Attendevo questo album con impazienza e enormi aspettative, dovute soprattutto al precedente lavoro di questa incredibile formazione, Your Queen is a Reptile, a cui Shabaka Hutchings e gli altri contrappongono delle magnifiche donne nere, autentiche – loro sì! –  regine a sangue caldo, caldissimo, che hanno lottato contro oppressione, razzismo e violenza.

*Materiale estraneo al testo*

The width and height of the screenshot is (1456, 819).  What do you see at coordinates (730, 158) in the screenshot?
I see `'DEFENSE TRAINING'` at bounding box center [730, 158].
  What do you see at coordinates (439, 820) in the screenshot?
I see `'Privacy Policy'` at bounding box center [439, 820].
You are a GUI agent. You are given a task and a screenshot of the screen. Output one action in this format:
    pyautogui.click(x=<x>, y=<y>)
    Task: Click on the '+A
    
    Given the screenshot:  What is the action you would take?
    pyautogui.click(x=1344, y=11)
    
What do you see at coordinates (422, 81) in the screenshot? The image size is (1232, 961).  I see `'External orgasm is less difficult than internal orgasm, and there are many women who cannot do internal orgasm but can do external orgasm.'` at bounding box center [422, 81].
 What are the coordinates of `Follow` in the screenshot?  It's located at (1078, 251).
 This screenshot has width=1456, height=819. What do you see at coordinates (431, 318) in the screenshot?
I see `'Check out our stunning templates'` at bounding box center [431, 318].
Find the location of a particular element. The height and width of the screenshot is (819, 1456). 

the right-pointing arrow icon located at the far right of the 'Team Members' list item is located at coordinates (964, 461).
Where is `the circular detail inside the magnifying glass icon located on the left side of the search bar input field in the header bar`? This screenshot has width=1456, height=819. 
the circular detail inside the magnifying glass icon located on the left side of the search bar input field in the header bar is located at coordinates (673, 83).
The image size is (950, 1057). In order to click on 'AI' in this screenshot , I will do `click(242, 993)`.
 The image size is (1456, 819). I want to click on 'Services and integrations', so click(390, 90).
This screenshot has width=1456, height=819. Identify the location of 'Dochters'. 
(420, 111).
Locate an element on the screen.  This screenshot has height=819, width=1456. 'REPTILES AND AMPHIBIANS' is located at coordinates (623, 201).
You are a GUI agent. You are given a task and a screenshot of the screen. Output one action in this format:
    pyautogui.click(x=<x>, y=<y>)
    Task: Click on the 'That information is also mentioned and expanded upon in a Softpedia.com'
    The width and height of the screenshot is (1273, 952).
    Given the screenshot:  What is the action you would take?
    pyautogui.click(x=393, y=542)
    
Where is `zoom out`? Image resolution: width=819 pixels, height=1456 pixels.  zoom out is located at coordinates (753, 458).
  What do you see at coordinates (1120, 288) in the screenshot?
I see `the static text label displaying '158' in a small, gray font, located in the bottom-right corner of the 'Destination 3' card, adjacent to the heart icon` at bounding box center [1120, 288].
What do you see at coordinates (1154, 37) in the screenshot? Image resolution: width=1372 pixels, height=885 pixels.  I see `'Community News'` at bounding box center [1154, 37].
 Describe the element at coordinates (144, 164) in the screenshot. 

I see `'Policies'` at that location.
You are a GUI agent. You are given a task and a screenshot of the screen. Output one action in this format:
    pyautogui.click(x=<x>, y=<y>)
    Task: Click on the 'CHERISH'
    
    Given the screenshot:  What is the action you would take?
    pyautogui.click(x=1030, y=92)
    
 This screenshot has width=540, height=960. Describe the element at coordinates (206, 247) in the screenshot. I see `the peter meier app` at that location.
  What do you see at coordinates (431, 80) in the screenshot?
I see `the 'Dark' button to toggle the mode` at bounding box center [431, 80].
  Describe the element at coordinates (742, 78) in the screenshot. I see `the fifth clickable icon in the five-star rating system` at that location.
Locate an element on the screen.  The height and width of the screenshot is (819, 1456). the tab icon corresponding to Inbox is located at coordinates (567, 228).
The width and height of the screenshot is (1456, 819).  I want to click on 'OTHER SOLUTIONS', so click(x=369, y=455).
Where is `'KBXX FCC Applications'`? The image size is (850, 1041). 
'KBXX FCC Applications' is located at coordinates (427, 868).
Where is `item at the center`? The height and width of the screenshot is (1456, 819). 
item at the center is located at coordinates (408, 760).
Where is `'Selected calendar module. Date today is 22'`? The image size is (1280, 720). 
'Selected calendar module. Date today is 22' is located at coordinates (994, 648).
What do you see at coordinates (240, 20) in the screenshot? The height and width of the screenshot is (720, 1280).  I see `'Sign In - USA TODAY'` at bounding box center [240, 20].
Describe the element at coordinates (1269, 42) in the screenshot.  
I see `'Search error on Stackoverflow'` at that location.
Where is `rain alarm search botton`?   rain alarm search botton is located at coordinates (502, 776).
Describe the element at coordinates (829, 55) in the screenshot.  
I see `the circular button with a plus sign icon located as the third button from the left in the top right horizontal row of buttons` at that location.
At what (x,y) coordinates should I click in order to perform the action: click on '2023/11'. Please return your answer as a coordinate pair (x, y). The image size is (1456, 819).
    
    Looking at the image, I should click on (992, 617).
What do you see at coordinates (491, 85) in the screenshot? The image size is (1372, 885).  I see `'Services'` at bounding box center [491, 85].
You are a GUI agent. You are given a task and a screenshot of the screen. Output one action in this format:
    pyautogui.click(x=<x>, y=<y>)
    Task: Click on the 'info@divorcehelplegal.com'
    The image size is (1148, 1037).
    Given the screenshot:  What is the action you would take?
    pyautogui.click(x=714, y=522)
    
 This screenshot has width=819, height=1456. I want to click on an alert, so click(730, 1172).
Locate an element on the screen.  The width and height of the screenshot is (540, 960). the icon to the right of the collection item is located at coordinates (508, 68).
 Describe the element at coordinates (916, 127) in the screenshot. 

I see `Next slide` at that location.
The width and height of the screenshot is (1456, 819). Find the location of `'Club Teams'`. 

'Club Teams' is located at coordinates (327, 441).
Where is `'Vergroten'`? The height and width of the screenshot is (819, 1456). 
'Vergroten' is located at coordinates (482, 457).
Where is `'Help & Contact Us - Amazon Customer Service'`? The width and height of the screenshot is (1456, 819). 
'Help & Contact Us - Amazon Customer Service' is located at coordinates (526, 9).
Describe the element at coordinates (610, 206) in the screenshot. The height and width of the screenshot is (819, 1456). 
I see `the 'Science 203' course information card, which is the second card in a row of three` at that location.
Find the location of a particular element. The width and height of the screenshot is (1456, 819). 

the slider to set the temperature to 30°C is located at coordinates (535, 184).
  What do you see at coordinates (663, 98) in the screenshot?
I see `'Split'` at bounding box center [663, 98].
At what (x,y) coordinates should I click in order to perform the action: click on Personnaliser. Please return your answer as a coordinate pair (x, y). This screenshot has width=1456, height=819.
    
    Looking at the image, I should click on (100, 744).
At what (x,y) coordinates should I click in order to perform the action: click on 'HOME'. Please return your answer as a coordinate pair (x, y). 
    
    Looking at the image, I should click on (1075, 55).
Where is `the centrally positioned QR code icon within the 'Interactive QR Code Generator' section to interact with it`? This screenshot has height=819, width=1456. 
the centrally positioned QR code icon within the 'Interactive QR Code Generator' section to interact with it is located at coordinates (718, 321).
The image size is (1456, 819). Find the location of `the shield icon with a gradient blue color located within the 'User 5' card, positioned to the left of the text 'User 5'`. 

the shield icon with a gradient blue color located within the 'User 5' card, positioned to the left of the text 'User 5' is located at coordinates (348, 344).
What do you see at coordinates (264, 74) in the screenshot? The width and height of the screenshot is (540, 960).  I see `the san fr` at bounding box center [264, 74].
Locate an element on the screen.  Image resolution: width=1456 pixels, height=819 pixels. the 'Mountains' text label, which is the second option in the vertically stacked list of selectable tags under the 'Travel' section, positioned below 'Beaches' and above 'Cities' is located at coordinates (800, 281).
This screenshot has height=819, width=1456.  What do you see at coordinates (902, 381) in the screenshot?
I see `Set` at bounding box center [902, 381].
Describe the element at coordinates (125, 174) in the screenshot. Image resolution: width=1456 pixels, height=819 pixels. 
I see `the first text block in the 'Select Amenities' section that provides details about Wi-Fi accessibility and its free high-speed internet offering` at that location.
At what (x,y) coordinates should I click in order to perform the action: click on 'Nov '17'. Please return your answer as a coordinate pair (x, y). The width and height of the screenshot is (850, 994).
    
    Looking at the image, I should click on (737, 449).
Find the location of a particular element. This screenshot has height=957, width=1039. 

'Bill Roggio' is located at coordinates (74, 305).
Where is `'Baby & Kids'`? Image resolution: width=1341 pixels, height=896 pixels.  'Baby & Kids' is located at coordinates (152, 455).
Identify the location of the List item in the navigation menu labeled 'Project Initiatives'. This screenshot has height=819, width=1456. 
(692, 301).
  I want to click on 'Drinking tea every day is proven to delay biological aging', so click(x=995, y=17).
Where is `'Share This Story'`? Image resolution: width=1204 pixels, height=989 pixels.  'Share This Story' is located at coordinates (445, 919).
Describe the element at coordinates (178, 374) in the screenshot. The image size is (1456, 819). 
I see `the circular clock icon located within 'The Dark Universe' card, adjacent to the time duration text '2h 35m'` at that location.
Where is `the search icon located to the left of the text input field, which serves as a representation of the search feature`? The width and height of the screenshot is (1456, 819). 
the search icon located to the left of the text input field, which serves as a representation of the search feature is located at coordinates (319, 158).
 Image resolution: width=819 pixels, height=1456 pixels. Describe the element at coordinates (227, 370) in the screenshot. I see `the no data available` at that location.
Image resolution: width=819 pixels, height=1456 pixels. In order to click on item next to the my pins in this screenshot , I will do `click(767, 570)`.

Quello che fanno i Sons of Kemet va oltre, è un nuovo canone del jazz, un jazz rivoluzionario, punk nell’urgenza e intellettuale nella forma. È viscerale ma allo stesso tempo ragionato, può esprimersi con una serie infinita di note nello spazio minuscolo di un soffio ma anche con una sola lunghissima nota insufflata a disegnare un percorso, un sentiero, un intero paesaggio. Il loro suono è talmente contaminato che annaspando per connotarli si cerca di uscirne definendo il loro stile “world music”, ma questa locuzione ha un retrogusto colonialista che respingo e rispedisco con forza al mittente. Siamo di fronte a qualcosa di più grande del mondo, almeno relativamente al coefficiente di rabbia che si porta dentro, e l’impianto sonoro e musicale con cui questa rabbia prende voce, suono e forma costringe a muovere tutto il corpo ma scuote anche profondamente la coscienza, e questo persino nei momenti più morbidi: un catartico dissenso, una nuova più profonda consapevolezza.
Disco impressionante, ensemble straordinario, e Shabaka Hutchings figura titanica e sovrumana: Dio.